Jules Verne (1828-1905) est connu dans le monde entier pour ses romans d'aventure et de science-fiction.

Driant / Danrit, Maître ès guerres et lettres

                   

« Après le succès de La Guerre de demain, personne ne peut penser qu’un parrain soit nécessaire pour présenter vos livres au public lettré. Ne se recommandent-ils pas d’eux-mêmes par leur originalité toute spéciale ? Je n’accepte donc ce titre que parce qu’il me permet de vous donner un double témoignage d’estime personnelle et de confraternité littéraire ». Ainsi répondait Jules Verne en 1894, à une lettre lui adressée par un écrivain qui sollicitait à nouveau son bienveillant mentorat, à l’occasion de la publication de son dernier opus.Un écrivain ? Plutôt un militaire qui, une fois la quarantaine venue, se mit à manier la plume avec une habileté et une prescience n’ayant, en certaines matières, rien à envier à celles du père de Michel Strogoff.
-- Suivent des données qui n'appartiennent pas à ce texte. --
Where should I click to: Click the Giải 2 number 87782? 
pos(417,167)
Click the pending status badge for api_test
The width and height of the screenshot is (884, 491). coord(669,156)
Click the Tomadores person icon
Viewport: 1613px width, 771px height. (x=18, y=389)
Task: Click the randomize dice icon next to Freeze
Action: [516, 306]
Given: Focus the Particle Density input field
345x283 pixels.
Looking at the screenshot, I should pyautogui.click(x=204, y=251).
Seuls les esprits obtus estimeront qu’un soldat ne peut être à la fois le serviteur de la Grande Muette et de la littérature. On leur tendra d’une main Les Liaisons dangereuses et de l’autre, l’ultime manuscrit achevé par Jean Mabire. Il porte sur Émile Cyprien Driant (1855-1916) et qui d’autre que le Polémarque Laurent Schang pouvait avoir l’impertinente audace de le faire figurer à son catalogue ?
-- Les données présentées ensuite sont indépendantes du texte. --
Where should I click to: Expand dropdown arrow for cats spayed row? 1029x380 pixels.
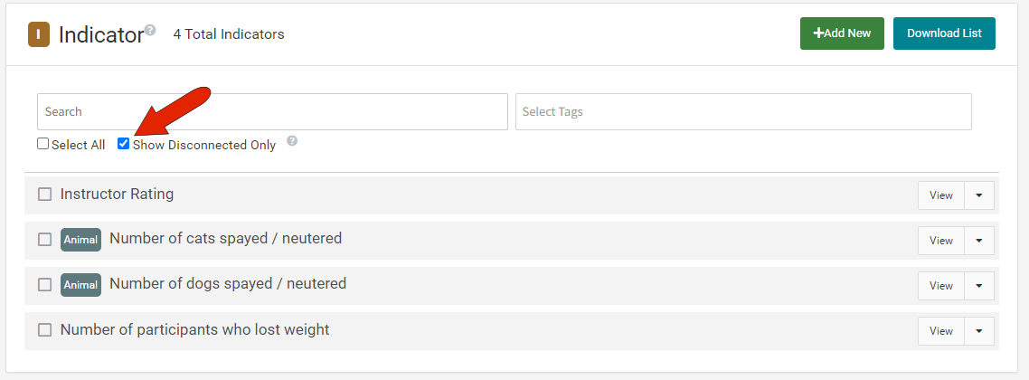(x=979, y=241)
Si Driant a bel et bien été tué d’une balle reçue à la tempe, le 22 février 1916, au début de la bataille de Verdun, son pseudonyme de « Capitaine Danrit » survit quant à lui obscurément à travers une trentaine d’albums de la littérature populaire et de jeunesse. « Toutes les bibliothèques familiales avant la guerre de 1914 possédaient quelques-uns de ces livres, souvent dans leur grande édition in-quarto, avec leur couverture reliée pleine toile et leurs illustrations précises et naïves, telles qu’on les aimait dans les vieilles maisons d’édition Charles Delagrave ou Ernest Flammarion. », expliquait Mabire. Désormais, ces raretés se monnaient à des prix exorbitants chez les libraires d’anciens, ou alors se téléchargent, à vil prix certes, au risque de la concomitante déperdition du contact visuel et sensuel original.

C’est qu’aujourd’hui il en coûterait à un éditeur de reproposer ces ouvrages, non seulement pour leur impression (Danrit était prolifique), mais aussi pour l’accueil forcément suspicieux que ne manquerait de susciter une telle initiative. Des récits aux titres laconiques et dénués d’ambiguïté (L’Invasion noire, L’Invasion jaune), mettant en scène des conflits planétaires où l’Occident se voit submergé tantôt par les Mahométans esclavagistes, tantôt par des hordes d’Asiatiques, s’imaginent mal traînant dans les mains des jeunes générations actuelles. Alors pourquoi exhumer en 2015 un méconnu si mal-pensant, de surcroît soutien fidèle au Général Boulanger, et qui prêtait volontiers aux chocs civilisationnels une explication d’ordre racial ?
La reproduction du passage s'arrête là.